* [PROBLEM TO SOLVE]: Please write out everything in the passage about finding one's voice from "Finding one’s voice, in" down to "sparked the perpetrators’.", word for word.

* [PAGE EXTRACT]:
-.-.-

Just like King George VI in “The King’s Speech,” I have a voice. And like George VI, it took me many years, and many false starts, to find it.
Finding one’s voice, in the face of almost insurmountable odds, is the key to healing for an incest survivor. We are told to be silent. We are threatened with more abuse, with violence, sometimes with death. (Or maybe death feels like the survivor’s friend; someone she can always turn to when things get overwhelming, unbearable.) We are told that if we talk, nobody will believe us. We are told we will be responsible for breaking our families apart. We are told we are to blame; that our behaviors sparked the perpetrators’.
I was told by my father to stop crying, or he would give me something to cry about. I knew what that meant. It shut me up. I, who never backed down, who never cowered, who never gave in, was silenced. I, the rebel, backed down, cowered, gave in. I so hated myself for it. For years. Decades. Even when I didn’t know why I hated myself, I was filled with enmity. The enemy. My father filled me with fear, and gave me, as a lasting present, self-loathing.

-.-.-

Dataset entries
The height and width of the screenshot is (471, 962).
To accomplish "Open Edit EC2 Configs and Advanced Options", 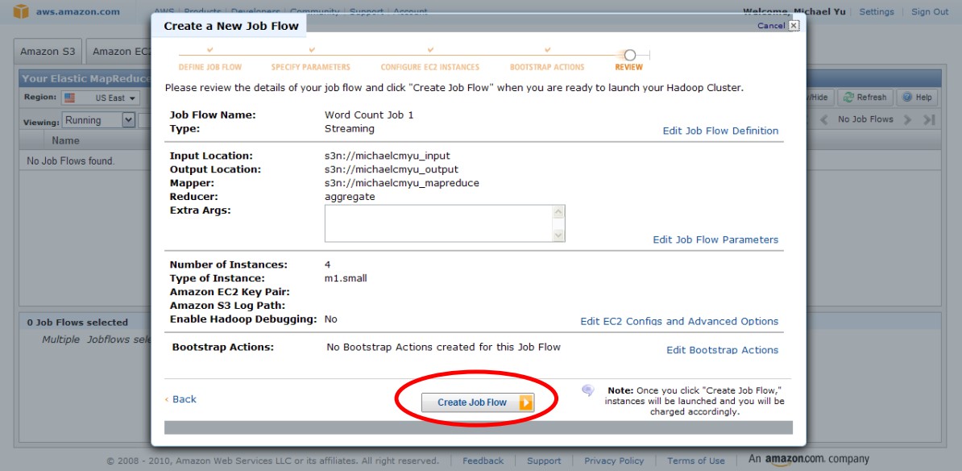I will coord(679,321).
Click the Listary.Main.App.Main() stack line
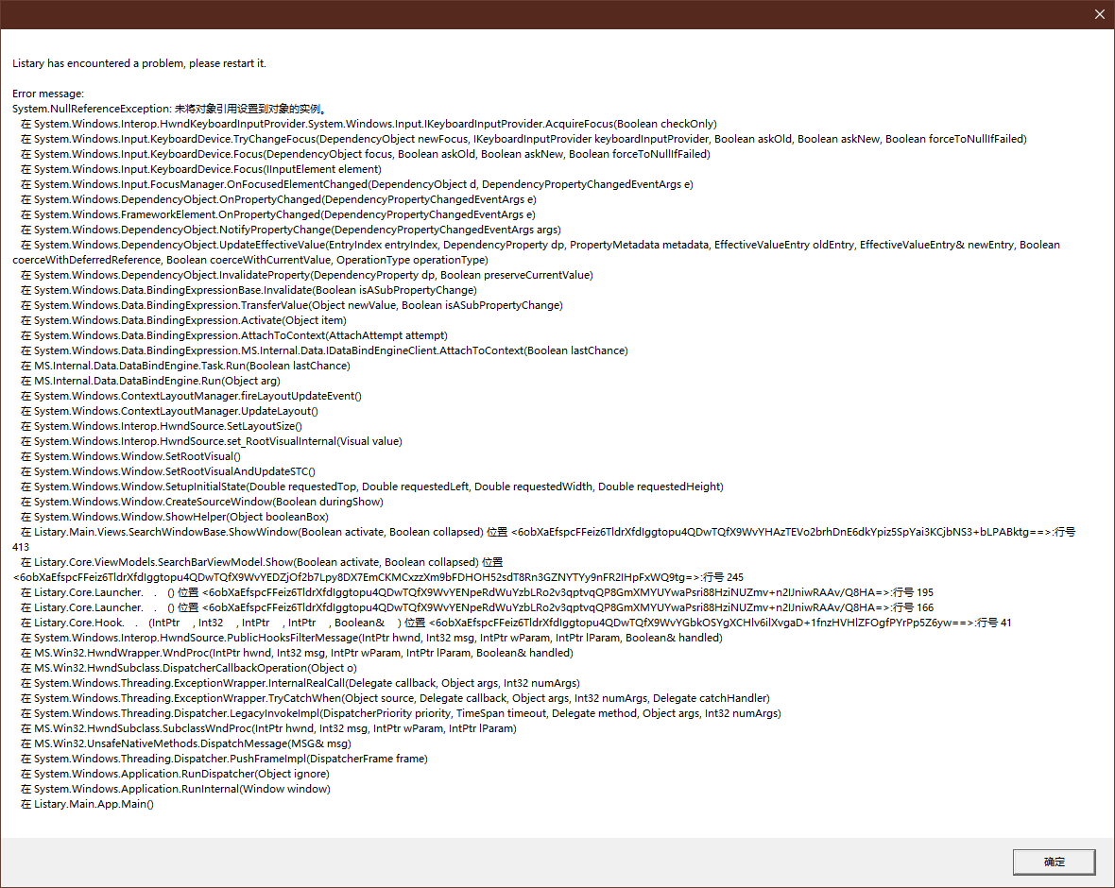 pos(87,804)
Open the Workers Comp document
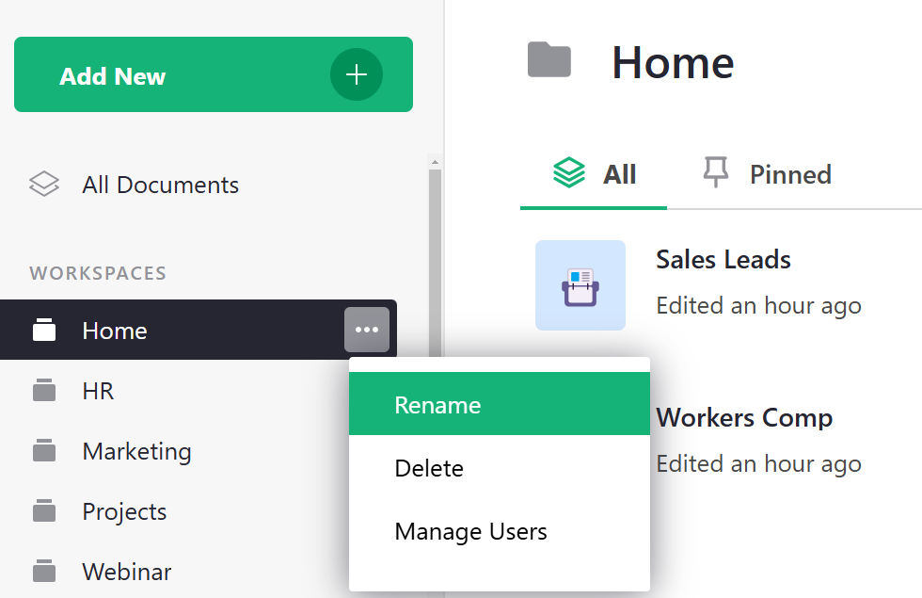922x598 pixels. [x=744, y=417]
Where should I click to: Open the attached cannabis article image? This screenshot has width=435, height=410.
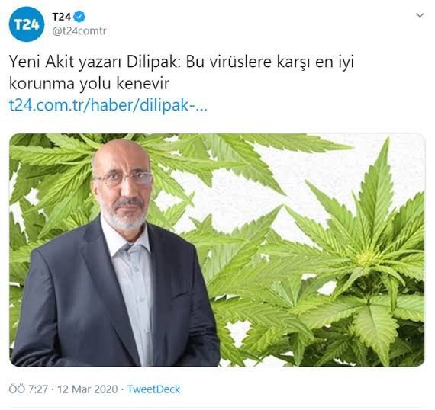217,250
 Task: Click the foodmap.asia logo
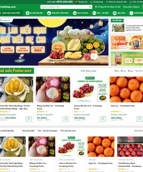click(x=8, y=7)
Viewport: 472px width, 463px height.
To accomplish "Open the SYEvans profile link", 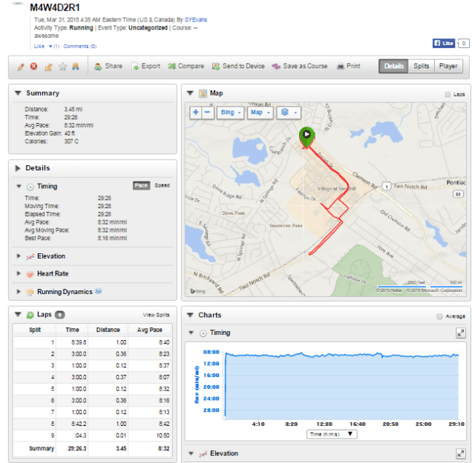I will pyautogui.click(x=195, y=19).
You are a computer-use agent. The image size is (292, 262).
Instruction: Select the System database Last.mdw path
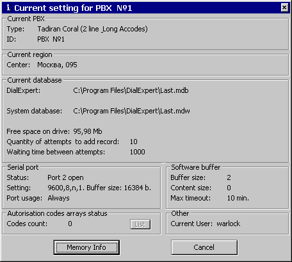131,111
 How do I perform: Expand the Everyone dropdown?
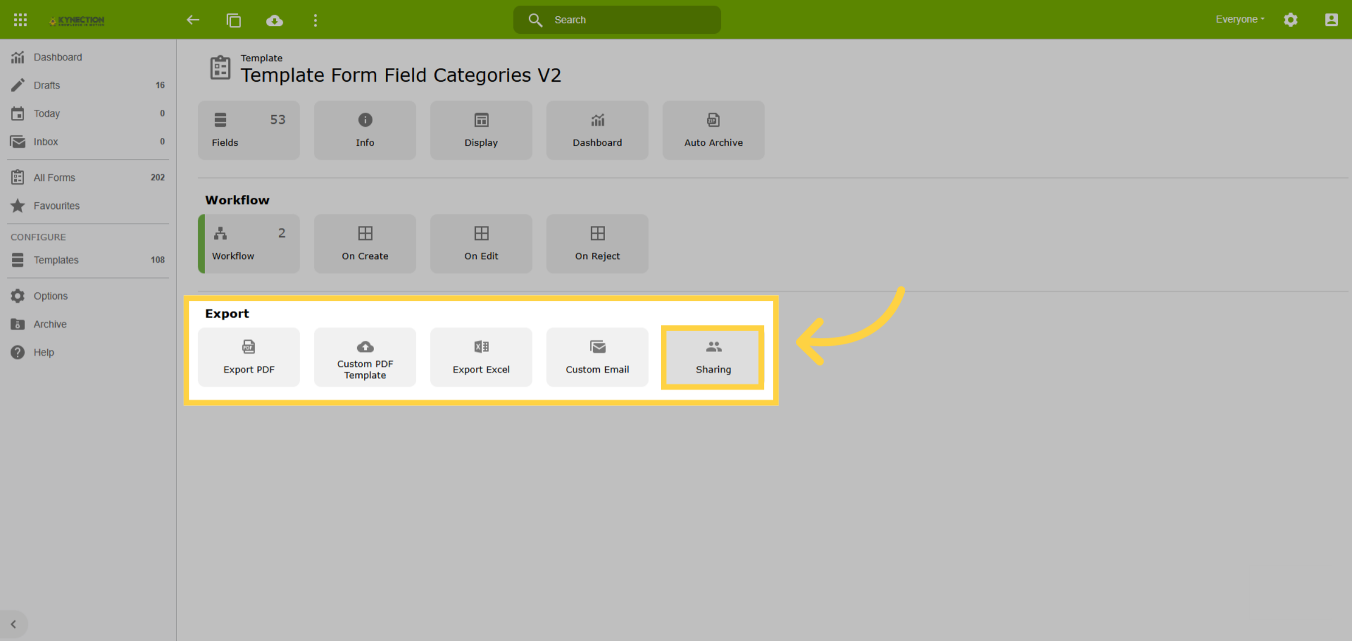coord(1240,19)
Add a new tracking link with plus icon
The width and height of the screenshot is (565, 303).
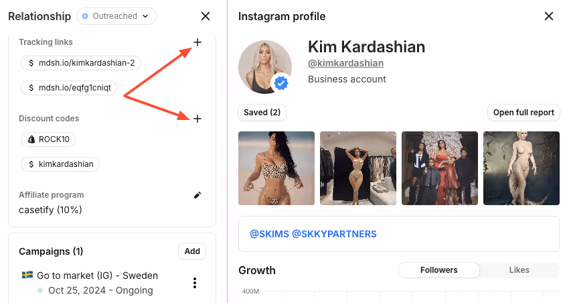[x=197, y=42]
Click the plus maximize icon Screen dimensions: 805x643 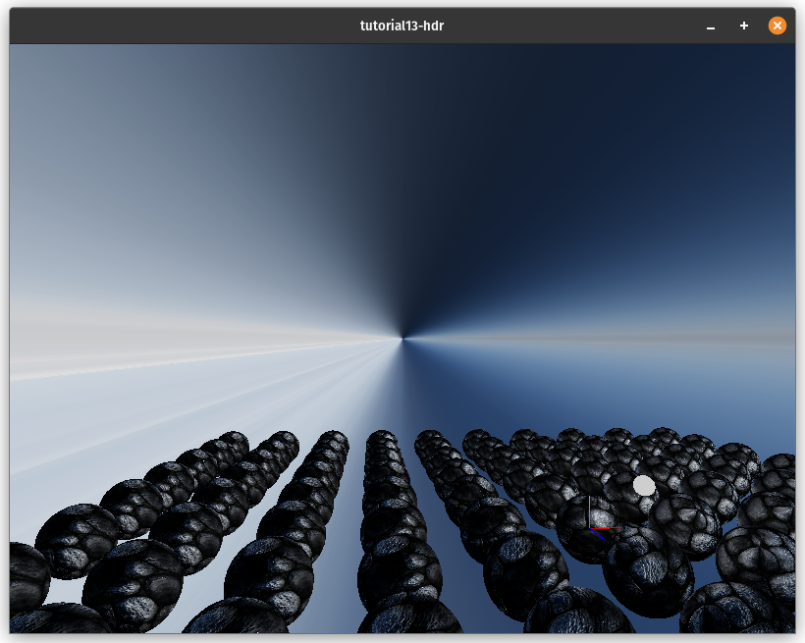pos(743,26)
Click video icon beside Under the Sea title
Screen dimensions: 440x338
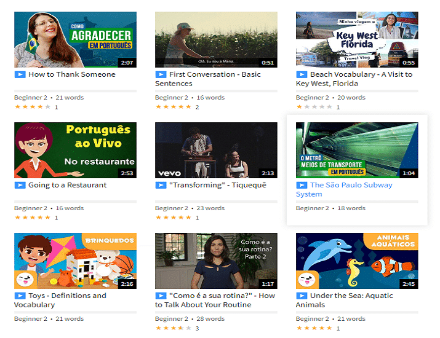[302, 296]
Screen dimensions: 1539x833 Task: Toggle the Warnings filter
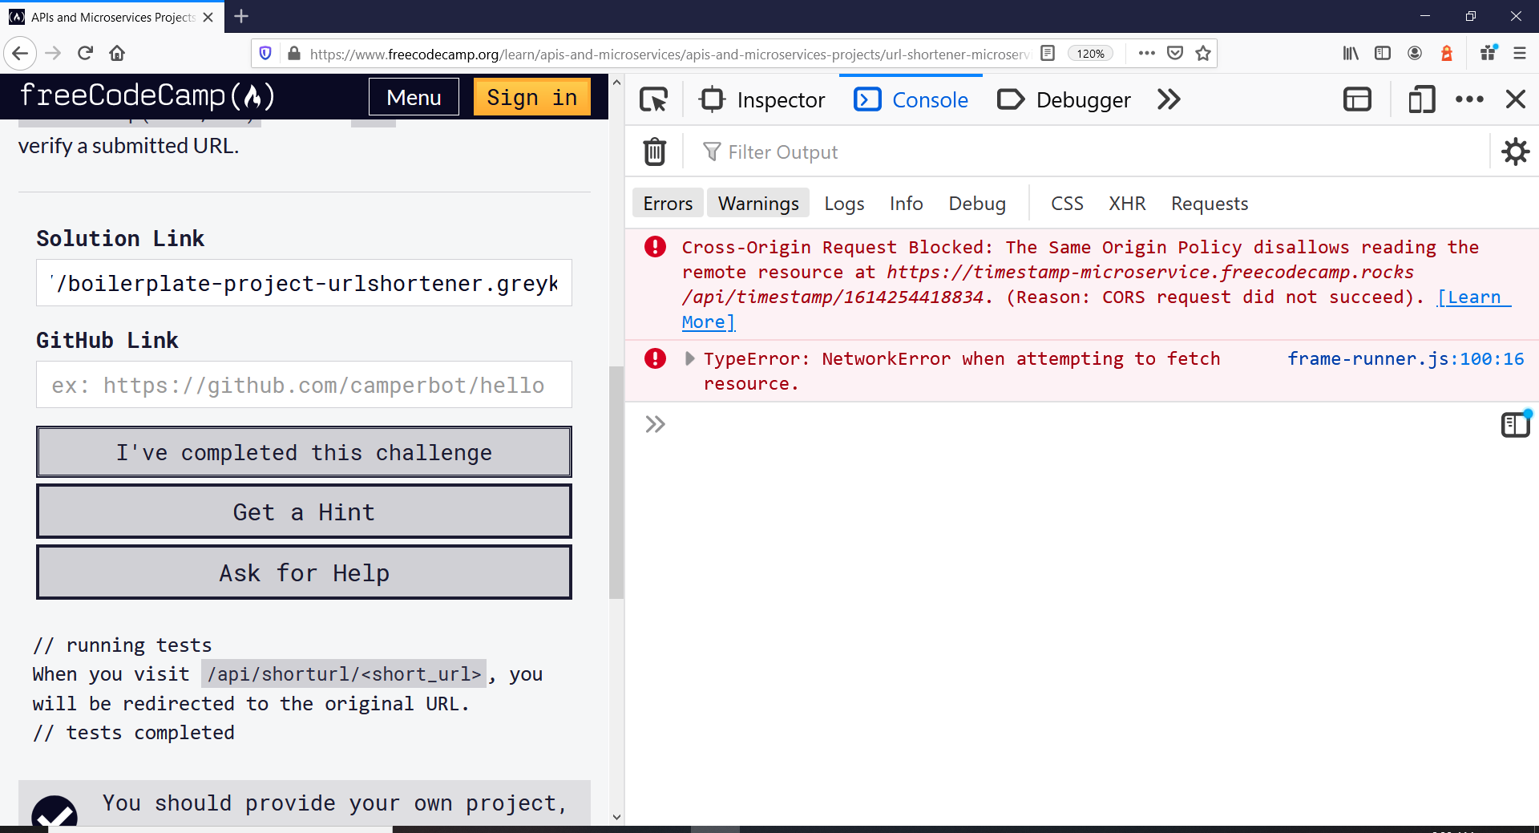(758, 204)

-.-.-

* [TASK ANSWER]:
Finding one’s voice, in the face of almost insurmountable odds, is the key to healing for an incest survivor. We are told to be silent. We are threatened with more abuse, with violence, sometimes with death. (Or maybe death feels like the survivor’s friend; someone she can always turn to when things get overwhelming, unbearable.) We are told that if we talk, nobody will believe us. We are told we will be responsible for breaking our families apart. We are told we are to blame; that our behaviors sparked the perpetrators’.